Text extract
══════════
How Does Mass Distribution Affect Rotational Dynamics of a Rod?

[Panphobia]

Oh my I read this question totally wrong, I am so sorry, silly me. The torques are T1 = (L/2)*m1gcosθ*sinθ, T2 = (L/2)*m2gcosθ*sinθ where sinθ = 1 because the angle between the two vectors is 90.

 

[haruspex]

Oh my I read this question totally wrong, I am so sorry, silly me. The torques are T1 = (L/2)*m1gcosθ*sinθ, T2 = (L/2)*m2gcosθ*sinθ where sinθ = 1 because the angle between the two vectors is 90.

The two vectors, surely, are the vertical gravitational force and the radius from the axis to the mass. These are only at right angles when the rod is horizontal. But even then, your formula would make the torque zero there because cos θ would be zero. That is clearly not right.

 

[Panphobia]

wait let me change that T1 = (L/2)*m1gcosθ'*sinθ, T2 = (L/2)*m2gcosθ'*sinθ where θ' = angle with respect to horizontal

 

[haruspex]

wait let me change that T1 = (L/2)*m1gcosθ'*sinθ, T2 = (L/2)*m2gcosθ'*sinθ where θ' = angle with respect to horizontal

Now you have two angles, θ and θ'. Are you taking them as adding to 90 degrees, so θ is the angle to the vertical? If so, that's giving you sin²(θ).
You have these two vectors at each mass: the vertical gravitational force and the radius vector to the mass from the axis. The torque is given by the cross product. What is the magnitude of the cross product in terms of the magnitudes of the vectors and the angle between them?
Or, if you don't want to deal in terms of cross products, what is the horizontal distance from the axis to one of the point masses?
══════════
Record set
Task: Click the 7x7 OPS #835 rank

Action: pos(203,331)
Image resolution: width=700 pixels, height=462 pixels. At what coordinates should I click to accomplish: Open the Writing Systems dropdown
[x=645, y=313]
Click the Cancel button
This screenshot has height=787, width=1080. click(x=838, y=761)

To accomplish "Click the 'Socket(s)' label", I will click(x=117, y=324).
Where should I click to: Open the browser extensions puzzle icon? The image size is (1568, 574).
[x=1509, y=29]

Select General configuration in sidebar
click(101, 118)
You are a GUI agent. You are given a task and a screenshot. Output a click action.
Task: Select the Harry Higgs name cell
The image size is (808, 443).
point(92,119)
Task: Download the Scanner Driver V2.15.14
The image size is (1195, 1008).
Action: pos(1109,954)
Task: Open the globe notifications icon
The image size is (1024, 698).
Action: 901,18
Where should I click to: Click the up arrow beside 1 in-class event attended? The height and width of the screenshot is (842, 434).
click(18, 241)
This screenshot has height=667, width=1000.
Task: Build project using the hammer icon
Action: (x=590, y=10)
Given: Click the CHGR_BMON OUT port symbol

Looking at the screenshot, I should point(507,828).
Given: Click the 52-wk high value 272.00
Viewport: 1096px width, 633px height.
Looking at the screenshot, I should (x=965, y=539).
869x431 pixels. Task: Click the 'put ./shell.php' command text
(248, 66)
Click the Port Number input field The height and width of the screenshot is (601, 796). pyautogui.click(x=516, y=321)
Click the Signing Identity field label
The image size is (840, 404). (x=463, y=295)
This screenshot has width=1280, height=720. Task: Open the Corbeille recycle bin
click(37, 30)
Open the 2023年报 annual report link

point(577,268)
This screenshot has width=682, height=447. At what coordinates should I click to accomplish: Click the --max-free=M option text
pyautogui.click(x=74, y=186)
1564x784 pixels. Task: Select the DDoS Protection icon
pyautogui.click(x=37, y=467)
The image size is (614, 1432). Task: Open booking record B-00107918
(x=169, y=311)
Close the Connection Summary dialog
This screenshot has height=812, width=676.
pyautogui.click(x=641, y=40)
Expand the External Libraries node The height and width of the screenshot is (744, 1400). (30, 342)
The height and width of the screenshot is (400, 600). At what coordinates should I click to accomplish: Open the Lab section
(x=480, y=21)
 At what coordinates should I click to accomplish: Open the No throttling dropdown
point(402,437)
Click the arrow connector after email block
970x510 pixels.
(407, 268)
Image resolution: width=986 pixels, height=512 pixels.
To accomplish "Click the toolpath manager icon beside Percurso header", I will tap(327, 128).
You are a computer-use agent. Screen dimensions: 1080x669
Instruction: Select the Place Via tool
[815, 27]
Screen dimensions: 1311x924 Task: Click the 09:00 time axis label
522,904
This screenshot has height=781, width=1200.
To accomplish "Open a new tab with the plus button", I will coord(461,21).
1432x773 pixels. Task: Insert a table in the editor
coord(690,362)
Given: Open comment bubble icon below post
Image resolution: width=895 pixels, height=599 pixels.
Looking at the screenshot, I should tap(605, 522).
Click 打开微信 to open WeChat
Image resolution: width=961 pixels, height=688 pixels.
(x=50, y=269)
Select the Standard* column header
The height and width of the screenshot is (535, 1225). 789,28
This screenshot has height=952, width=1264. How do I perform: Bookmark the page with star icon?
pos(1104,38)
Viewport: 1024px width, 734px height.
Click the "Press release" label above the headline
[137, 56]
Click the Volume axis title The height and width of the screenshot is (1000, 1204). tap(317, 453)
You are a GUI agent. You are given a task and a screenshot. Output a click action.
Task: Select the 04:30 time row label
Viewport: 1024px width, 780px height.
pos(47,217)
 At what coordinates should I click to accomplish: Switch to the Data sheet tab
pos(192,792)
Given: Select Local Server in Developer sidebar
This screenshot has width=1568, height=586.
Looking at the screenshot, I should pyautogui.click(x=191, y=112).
══════════
Problems and tasks
• 1. In the rod torque thread, list every question haruspex asks in his final reply.
• 2. Decide whether each statement agrees with the rod torque thread. Answer yes or no, and quote the words that settle it.
(a) haruspex says the gravitational force and the radius are at right angles only when the rod is horizontal.
(b) Panphobia defines θ' as the angle with respect to the vertical.
(c) haruspex states that the torque is given by the dot product.
• 3. In the rod torque thread, what does haruspex say Panphobia's revised formula gives if θ and θ' add to 90 degrees?

Solutions below
• 1.
- "Are you taking them as adding to 90 degrees, so θ is the angle to the vertical?"
- "What is the magnitude of the cross product in terms of the magnitudes of the vectors and the angle between them?"
- "what is the horizontal distance from the axis to one of the point masses?"

• 2.
(a) Yes: "These are only at right angles when the rod is horizontal."
(b) No: "θ' = angle with respect to horizontal"
(c) No: "The torque is given by the cross product."

• 3. It gives sin²(θ).